Nishikawa was one of Japan’s most well-known bankers and had a reputation as a strong leader with bold ideas. In 2005, Prime Minister Junichiro Koizumi selected him to oversee Japan Post’s privatization process, which began two years later.
At the time, the Japan Post group had some 240,000 employees and its banking unit was the world’s largest deposit holder.
However, he resigned as president of Japan Post Holdings Co. in October 2009 when the Liberal Democratic Party’s defeat in the preceding summer’s general election led to a review of the group’s privatization by the new government.
Nishikawa, a native of Nara Prefecture, joined what was then Sumitomo Bank in 1961 and became its president in 1997. At the time, the nation’s financial industry was in crisis due to widespread bad debt, with several major banks and brokerages collapsing in 1997 and 1998.
As chief of the bank that was part of the Sumitomo conglomerate, he was credited with successfully completing its merger with Sakura Bank to create SMBC in 2001. The merger started a significant shift in the industry as Sakura was an amalgamation of Mitsui Bank and Taiyo Kobe Bank, meaning that two rival conglomerates — Sumitomo and Mitsui — joined forces to establish a megabank.

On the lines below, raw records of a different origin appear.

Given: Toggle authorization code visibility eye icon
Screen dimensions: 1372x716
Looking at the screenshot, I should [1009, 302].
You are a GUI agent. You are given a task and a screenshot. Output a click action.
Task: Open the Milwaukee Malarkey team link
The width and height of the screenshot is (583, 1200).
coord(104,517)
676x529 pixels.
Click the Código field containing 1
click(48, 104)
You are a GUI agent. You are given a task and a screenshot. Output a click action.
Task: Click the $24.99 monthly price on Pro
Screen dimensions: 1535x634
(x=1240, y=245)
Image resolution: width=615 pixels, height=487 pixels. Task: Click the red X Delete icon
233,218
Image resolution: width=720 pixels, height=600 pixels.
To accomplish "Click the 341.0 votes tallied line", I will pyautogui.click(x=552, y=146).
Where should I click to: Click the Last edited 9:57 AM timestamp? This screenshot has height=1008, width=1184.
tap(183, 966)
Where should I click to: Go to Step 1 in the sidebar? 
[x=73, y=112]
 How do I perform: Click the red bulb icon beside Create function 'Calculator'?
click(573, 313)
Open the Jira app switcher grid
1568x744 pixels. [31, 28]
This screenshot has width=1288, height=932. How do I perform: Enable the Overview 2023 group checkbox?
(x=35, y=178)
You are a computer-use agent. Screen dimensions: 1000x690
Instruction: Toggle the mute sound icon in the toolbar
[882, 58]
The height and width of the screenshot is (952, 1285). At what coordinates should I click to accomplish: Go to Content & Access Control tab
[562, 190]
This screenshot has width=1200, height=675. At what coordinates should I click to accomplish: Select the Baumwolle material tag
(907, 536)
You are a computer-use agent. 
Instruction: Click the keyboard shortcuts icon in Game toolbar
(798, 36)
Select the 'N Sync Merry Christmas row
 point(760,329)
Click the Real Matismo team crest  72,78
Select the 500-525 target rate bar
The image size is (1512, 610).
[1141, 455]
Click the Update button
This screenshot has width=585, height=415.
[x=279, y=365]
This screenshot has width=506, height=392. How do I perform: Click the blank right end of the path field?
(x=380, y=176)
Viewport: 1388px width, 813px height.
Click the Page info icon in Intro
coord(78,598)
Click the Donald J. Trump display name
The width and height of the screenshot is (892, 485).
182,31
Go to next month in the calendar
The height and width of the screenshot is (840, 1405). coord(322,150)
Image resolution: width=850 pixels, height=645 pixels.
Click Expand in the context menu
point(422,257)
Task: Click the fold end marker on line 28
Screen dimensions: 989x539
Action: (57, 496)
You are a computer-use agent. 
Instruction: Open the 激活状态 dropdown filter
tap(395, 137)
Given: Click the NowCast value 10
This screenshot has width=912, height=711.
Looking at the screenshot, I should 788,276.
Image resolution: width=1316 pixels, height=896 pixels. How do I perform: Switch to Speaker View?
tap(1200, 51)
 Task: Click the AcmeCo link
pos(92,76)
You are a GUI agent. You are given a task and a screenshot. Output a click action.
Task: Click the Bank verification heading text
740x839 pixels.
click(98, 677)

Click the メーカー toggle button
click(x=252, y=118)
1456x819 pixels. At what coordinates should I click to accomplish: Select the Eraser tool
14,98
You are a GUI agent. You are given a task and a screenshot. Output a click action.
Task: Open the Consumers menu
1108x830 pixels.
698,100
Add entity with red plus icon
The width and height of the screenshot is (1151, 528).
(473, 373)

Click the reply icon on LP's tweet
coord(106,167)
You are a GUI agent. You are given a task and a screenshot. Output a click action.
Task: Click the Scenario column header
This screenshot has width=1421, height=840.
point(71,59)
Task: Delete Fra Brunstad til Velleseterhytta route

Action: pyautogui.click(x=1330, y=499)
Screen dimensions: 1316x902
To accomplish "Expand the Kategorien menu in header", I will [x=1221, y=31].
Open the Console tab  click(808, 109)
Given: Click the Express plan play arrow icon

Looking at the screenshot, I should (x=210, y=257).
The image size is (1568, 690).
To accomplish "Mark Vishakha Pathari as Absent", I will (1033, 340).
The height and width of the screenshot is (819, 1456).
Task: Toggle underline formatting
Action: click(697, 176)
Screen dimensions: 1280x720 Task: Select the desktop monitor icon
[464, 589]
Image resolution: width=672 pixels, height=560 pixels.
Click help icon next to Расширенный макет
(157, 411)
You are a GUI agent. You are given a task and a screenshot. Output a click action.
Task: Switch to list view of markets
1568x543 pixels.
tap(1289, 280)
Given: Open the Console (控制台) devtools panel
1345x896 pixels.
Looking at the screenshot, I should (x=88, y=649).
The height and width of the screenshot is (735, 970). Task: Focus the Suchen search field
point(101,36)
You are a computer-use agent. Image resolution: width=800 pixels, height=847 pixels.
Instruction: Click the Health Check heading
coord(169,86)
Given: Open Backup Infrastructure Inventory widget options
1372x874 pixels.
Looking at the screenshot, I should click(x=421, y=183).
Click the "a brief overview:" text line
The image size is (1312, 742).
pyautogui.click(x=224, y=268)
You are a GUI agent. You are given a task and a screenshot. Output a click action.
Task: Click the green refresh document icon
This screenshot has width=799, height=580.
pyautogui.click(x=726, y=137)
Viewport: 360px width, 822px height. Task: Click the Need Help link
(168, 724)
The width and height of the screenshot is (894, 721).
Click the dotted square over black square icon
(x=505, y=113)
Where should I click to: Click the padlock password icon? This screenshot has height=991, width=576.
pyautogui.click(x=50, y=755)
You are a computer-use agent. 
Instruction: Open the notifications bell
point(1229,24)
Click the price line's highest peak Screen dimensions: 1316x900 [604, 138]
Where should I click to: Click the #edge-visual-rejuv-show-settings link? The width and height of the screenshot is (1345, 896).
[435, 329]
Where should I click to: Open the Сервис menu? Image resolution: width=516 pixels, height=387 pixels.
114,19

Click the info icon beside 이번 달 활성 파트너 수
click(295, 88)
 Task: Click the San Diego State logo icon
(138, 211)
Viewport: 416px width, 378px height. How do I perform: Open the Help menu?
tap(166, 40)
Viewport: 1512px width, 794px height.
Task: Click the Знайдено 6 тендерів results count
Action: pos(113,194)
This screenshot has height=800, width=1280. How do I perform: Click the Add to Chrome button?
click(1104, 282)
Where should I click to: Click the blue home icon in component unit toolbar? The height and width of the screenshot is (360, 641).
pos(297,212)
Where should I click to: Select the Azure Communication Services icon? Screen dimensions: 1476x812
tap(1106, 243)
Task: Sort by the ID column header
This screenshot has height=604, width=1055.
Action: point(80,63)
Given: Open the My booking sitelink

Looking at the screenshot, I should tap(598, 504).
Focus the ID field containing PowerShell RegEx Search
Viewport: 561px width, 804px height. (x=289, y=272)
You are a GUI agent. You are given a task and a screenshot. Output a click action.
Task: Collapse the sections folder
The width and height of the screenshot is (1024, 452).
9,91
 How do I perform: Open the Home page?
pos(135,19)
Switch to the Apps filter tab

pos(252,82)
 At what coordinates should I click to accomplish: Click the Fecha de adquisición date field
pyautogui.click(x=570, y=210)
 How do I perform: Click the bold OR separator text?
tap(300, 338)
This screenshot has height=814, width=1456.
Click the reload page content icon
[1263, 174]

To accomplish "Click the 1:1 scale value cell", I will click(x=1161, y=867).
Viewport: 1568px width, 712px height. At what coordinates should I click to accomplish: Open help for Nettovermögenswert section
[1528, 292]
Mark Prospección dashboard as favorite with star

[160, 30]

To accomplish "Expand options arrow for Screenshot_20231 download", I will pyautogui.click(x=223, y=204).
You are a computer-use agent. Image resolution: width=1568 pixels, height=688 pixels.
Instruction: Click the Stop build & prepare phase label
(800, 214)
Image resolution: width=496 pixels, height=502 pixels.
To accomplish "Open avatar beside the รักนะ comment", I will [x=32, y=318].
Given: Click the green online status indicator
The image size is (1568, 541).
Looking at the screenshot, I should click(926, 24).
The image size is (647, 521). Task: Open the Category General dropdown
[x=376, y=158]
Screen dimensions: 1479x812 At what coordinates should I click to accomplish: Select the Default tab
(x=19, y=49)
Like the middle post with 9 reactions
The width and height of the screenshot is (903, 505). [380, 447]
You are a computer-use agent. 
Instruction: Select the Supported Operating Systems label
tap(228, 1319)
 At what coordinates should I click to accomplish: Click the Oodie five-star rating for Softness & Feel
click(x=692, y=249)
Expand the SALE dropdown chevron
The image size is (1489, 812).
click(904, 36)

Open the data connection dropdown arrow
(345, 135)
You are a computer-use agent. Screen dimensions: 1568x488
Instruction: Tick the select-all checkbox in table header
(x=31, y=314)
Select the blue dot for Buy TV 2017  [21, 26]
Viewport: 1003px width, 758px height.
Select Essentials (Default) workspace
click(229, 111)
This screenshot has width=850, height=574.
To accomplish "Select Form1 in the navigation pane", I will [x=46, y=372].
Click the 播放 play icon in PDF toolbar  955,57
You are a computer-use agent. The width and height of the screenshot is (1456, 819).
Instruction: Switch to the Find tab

While at the helm of SMBC and its holding firm, Sumitomo Mitsui Financial Group Inc., Nishikawa focused on clearing the ledger of bad loans and improving its financial health by taking measures including selling ¥150.3 billion ($1.4 billion) in SMFG convertible preferred shares to U.S. investment bank Goldman Sachs Group Inc. in 2003.
Nishikawa resigned as president of SMBC and SMFG in 2005, but soon re-emerged as a major player in Japan’s corporate world when he assumed the presidency of Japan Post Holdings in January 2006 to start preparations for the privatization.
He aimed to float Japan Post Holdings, as well as its banking and insurance units, as quickly as possible in order to execute the LDP’s privatization drive.
However, the now-defunct Democratic Party of Japan took power and moved to freeze the planned sale of postal shares, and Nishikawa stepped down as Japan Post Holdings president in October 2009.
“There is a big difference between what I have already done, and intend to do, in the process of privatizing the Japan Post group and the new government’s policy,” he said at a news conference at the time.
When the LDP retook power in 2012, the government moved the privatization plan forward and shares of three units of the Japan Post group were listed simultaneously on the Tokyo Stock Exchange in November 2015.
Nishikawa served as chairman of the Japanese Bankers Association twice, first in fiscal 2000 and again in fiscal 2004.